This year marks the 25th anniversary of the law, and despite the passing of a quarter-century and a population increase from about 5,000 in 1980 to more than 30,000 in 2005, city officials say they don't have any intention of changing things.
"It's not going anywhere. I think it helps deter crime," said Mayor Leonard Church, a gun owner. The city police department cites the 1982 law - developed in part as a response to an anti-gun ordinance passed at the time in Morton Grove, Ill. - as part of its crime prevention program.
Kennesaw is known for the large 1864 Civil War battle that took place just outside the city, part of Union Gen. William T. Sherman's campaign against Atlanta.

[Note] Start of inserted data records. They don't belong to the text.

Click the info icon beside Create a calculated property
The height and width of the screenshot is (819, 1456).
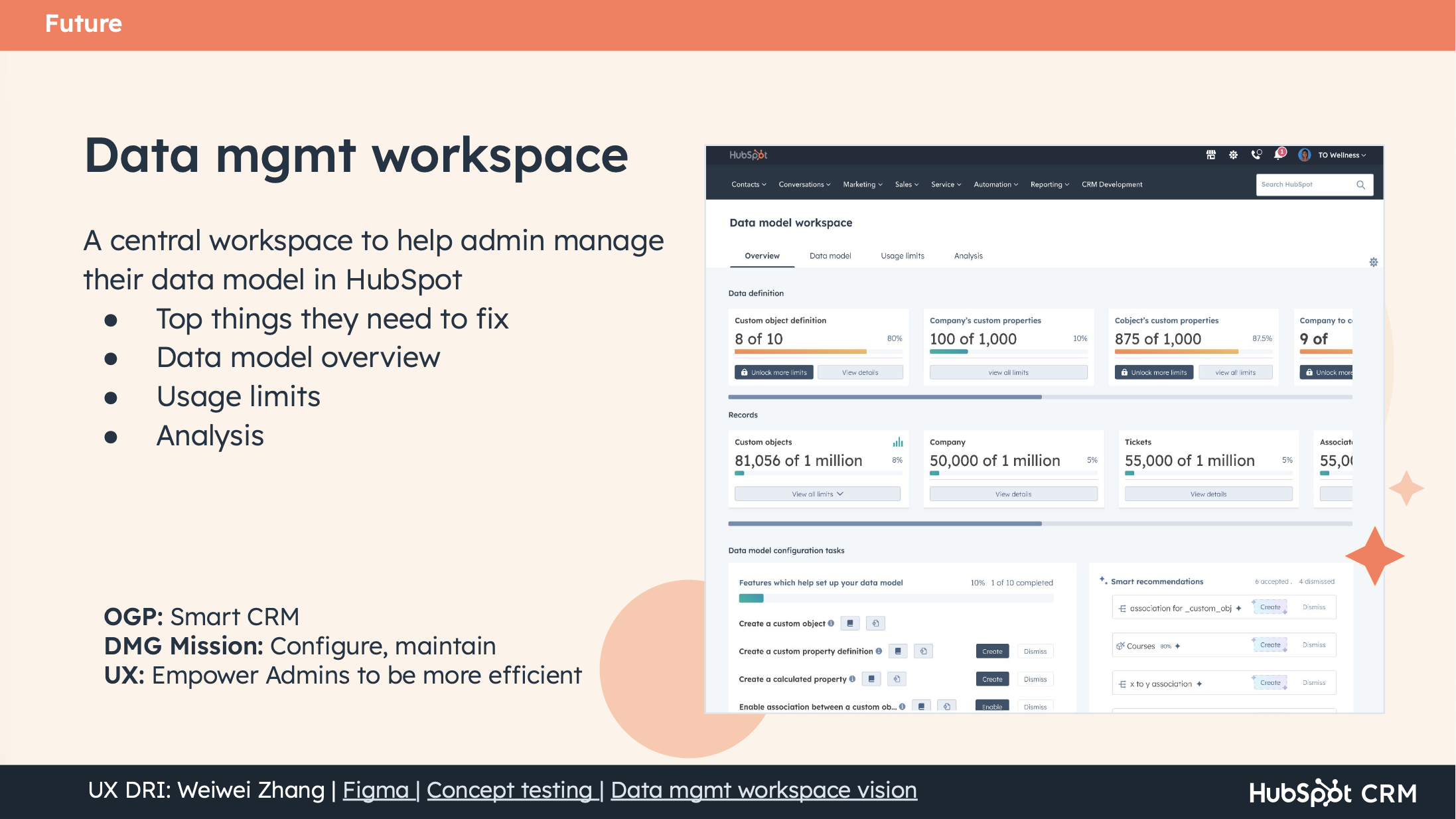(852, 679)
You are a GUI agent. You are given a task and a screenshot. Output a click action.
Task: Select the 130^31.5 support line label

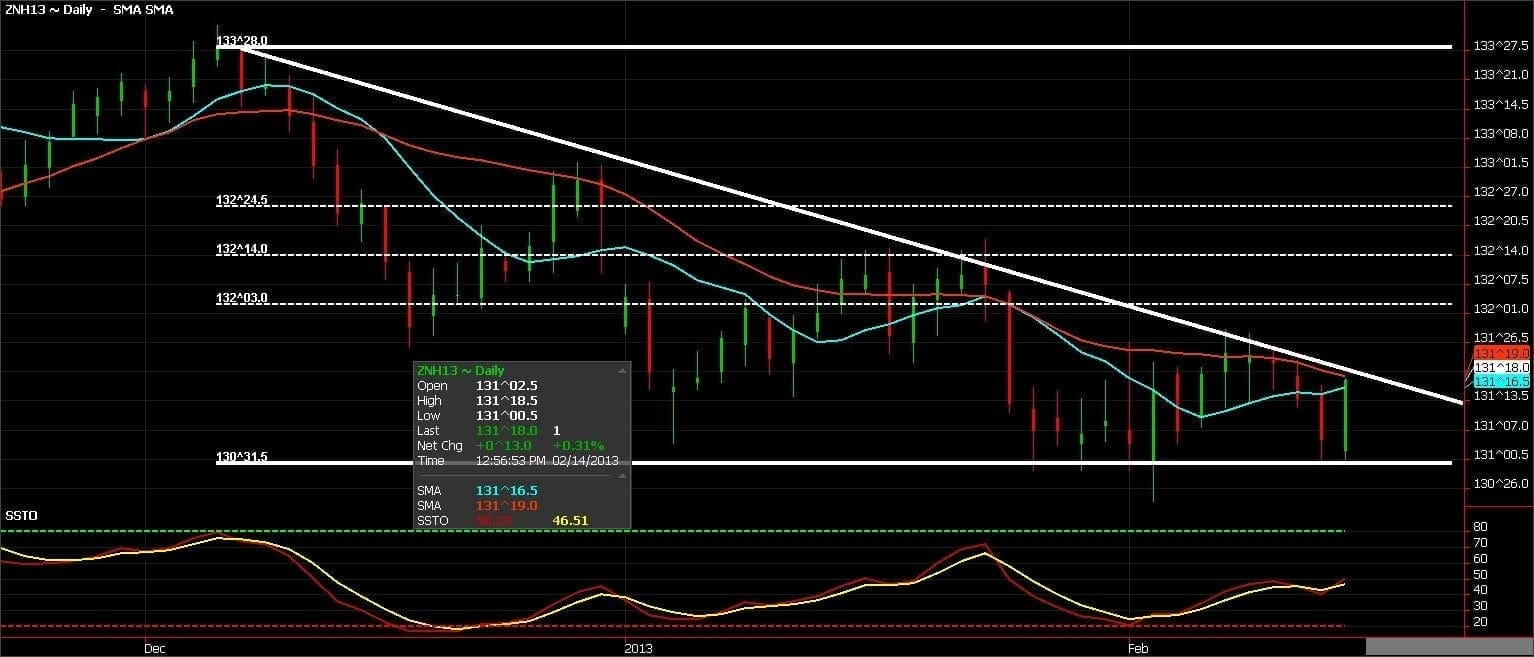(x=242, y=457)
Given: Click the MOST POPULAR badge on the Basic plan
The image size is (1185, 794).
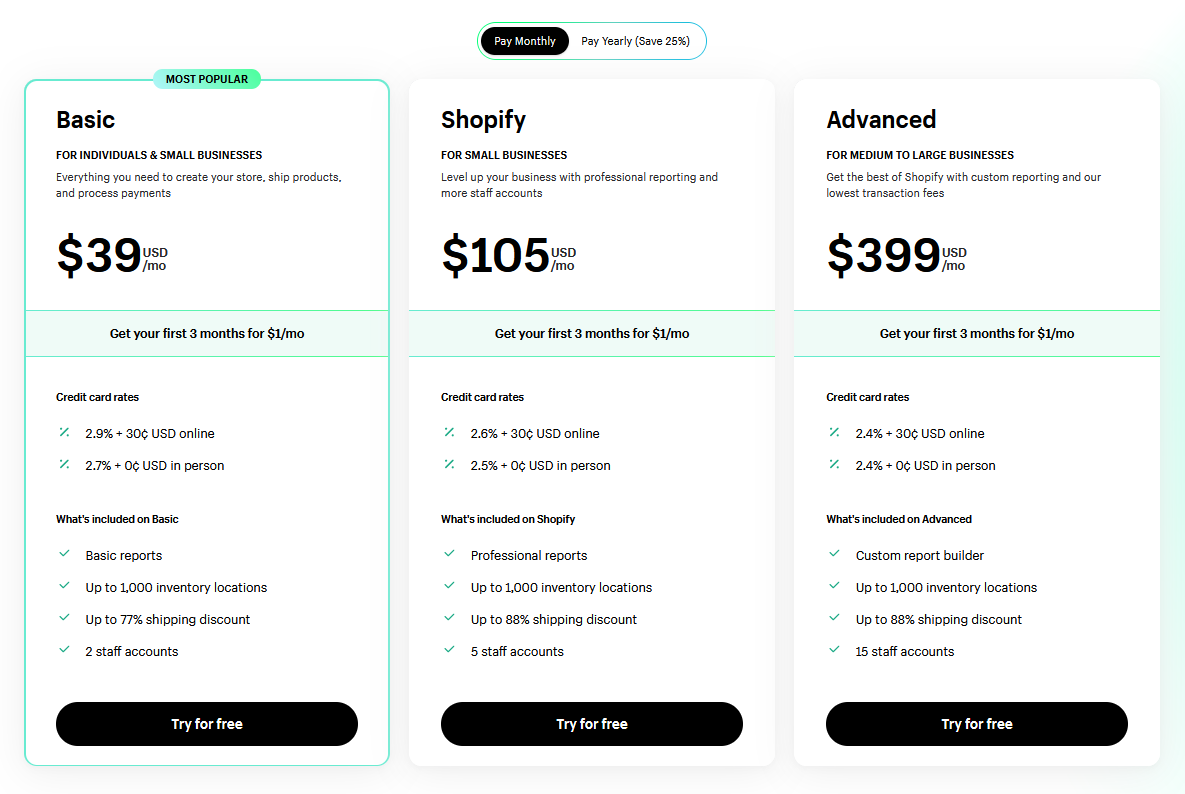Looking at the screenshot, I should pos(207,78).
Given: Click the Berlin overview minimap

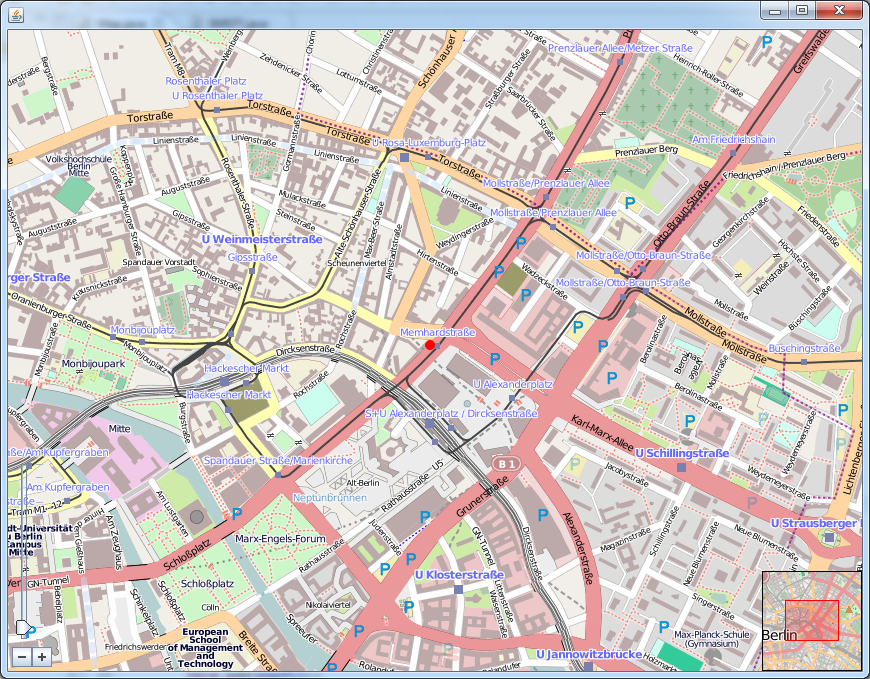Looking at the screenshot, I should [811, 620].
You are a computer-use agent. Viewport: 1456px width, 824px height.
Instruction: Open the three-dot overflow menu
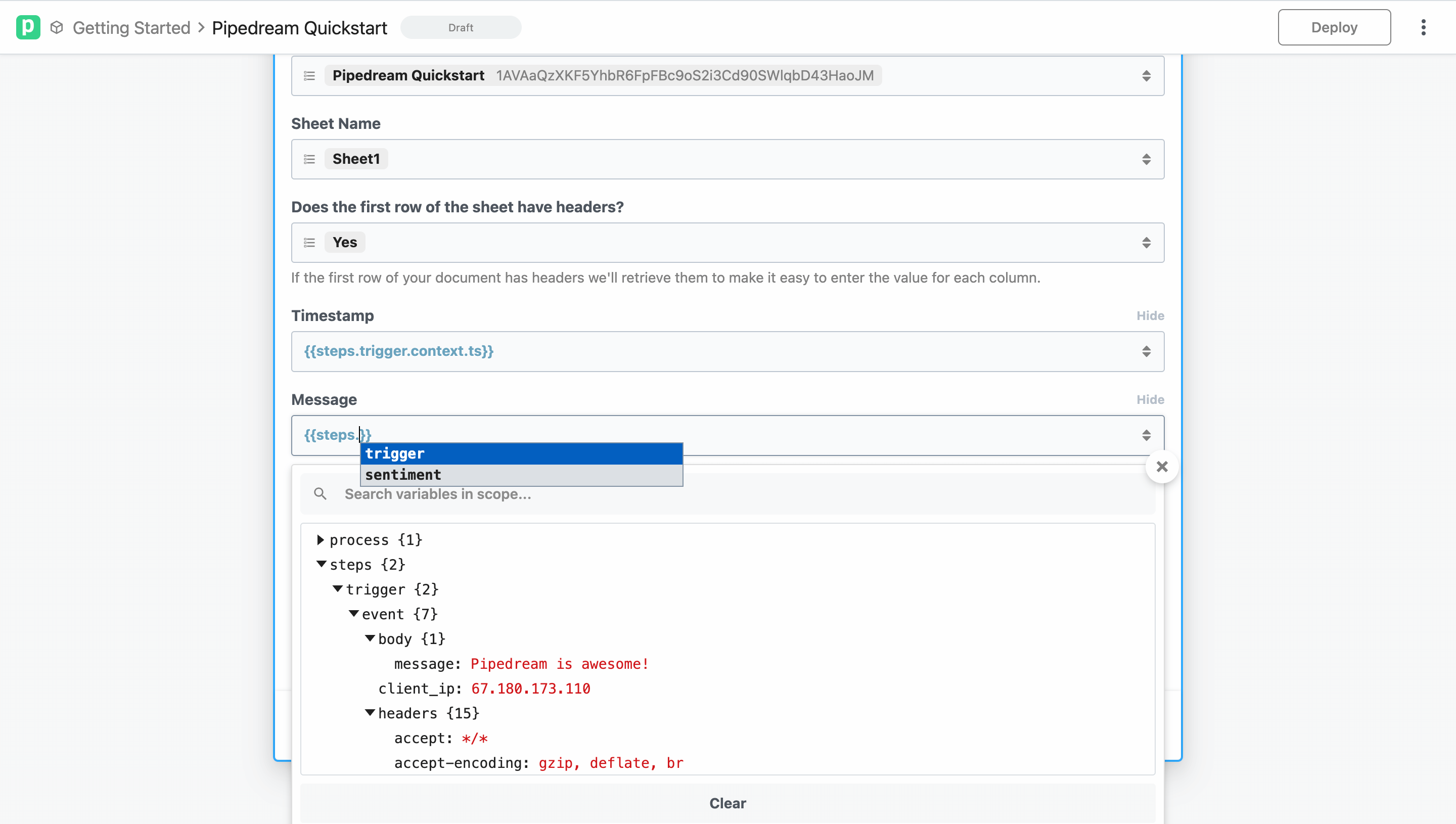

Since the law was passed, there have been few accidental shootings in Kennesaw and none involving children in the 20 years that Lt. Craig Graydon has been with the department.
Yet the law is not known by all residents and is not strictly enforced. No one has been arrested for not owning a gun, and there is no penalty for violating the city ordinance, Lt. Graydon said.
That's good news for Mary Kopins, who has lived in the city for seven years.
"I hadn't heard of it," she said. "I hope that doesn't mean I have to go out and get a gun."
Certain groups are exempted from the law, such as conscientious objectors to firearms, felons and people with disabilities.
"We don't have officers who go out and check your house to see if you have a gun," Lt. Graydon said. "The law gives you enough loopholes that you can get out of owning a gun."